*Record set*:
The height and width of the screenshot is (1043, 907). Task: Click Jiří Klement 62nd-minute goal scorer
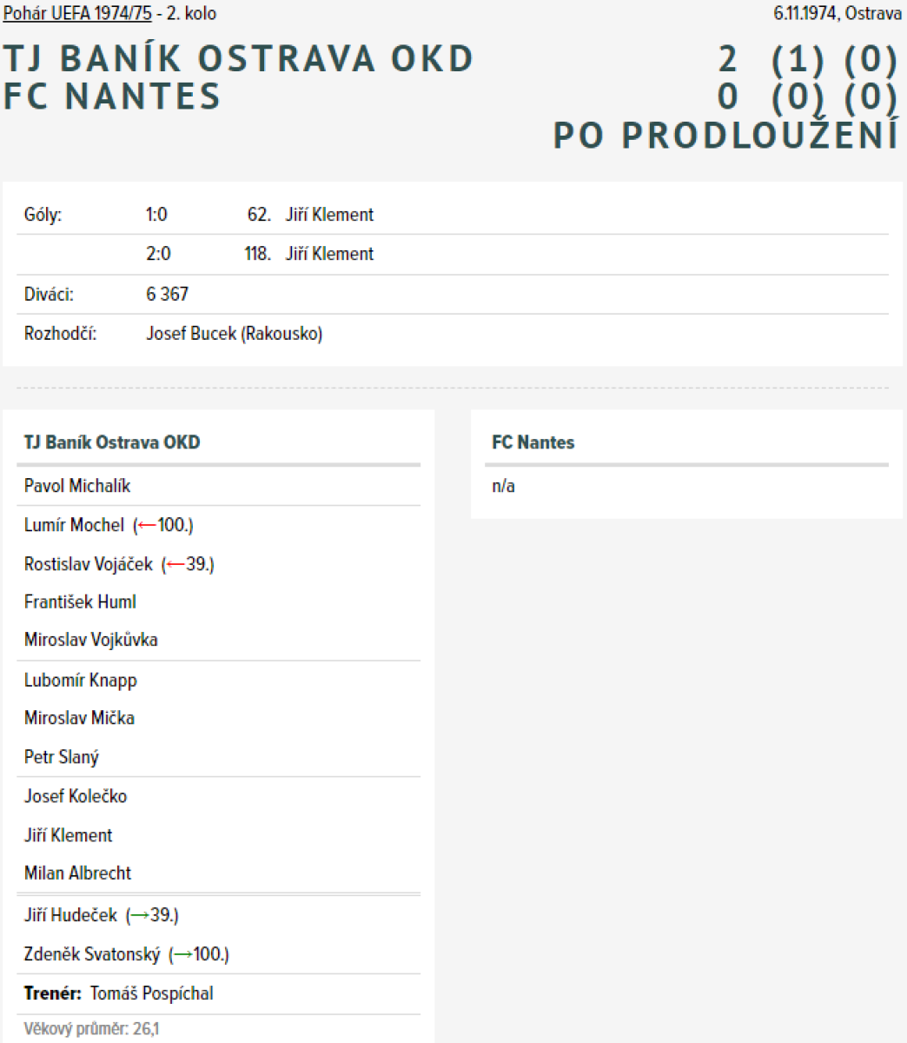tap(329, 215)
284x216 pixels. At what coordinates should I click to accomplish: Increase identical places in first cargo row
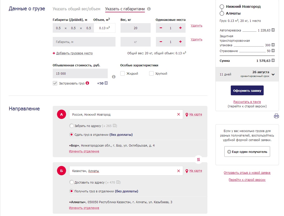(x=180, y=28)
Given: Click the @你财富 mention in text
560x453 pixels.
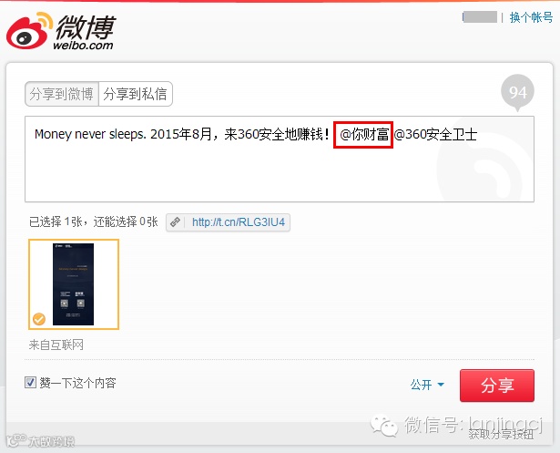Looking at the screenshot, I should [364, 134].
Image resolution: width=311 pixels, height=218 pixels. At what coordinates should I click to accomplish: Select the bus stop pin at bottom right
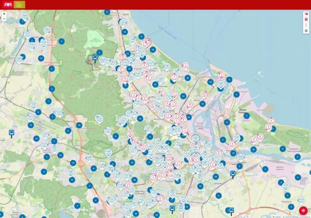point(231,210)
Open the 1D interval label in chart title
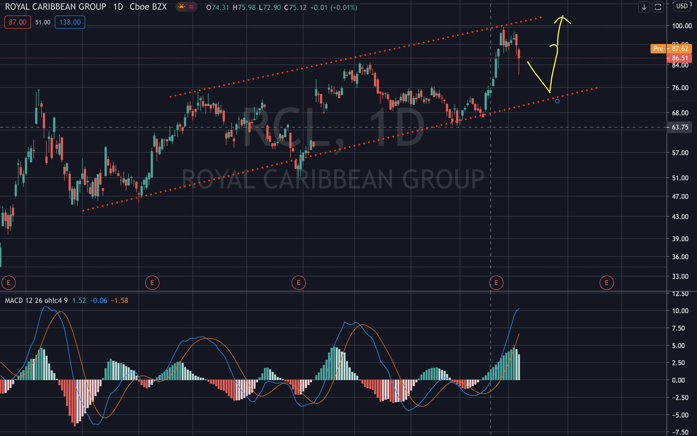Screen dimensions: 697x436 118,7
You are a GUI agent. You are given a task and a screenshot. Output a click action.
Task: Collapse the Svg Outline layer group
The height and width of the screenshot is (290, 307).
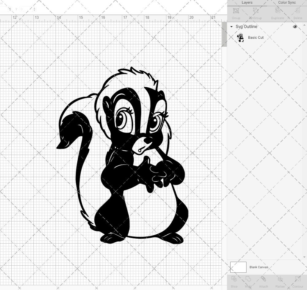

*Problem description*: Quote exactly, and only, the lines from the line containing "284x216 pixels. At" through the final line of the records above, both included, omitting any pictures.

*Output of the task*:
284x216 pixels. At what coordinates should I click to accomplish: Increase identical places in first cargo row
(x=180, y=28)
Given: Click the @你财富 mention in text
560x453 pixels.
Looking at the screenshot, I should [364, 134].
Image resolution: width=311 pixels, height=218 pixels. At what coordinates should I click to accomplish: Select the bus stop pin at bottom right
point(231,210)
Open the 1D interval label in chart title
Screen dimensions: 697x436 118,7
You are a GUI agent. You are given a task and a screenshot. Output a click action.
Task: Collapse the Svg Outline layer group
The height and width of the screenshot is (290, 307).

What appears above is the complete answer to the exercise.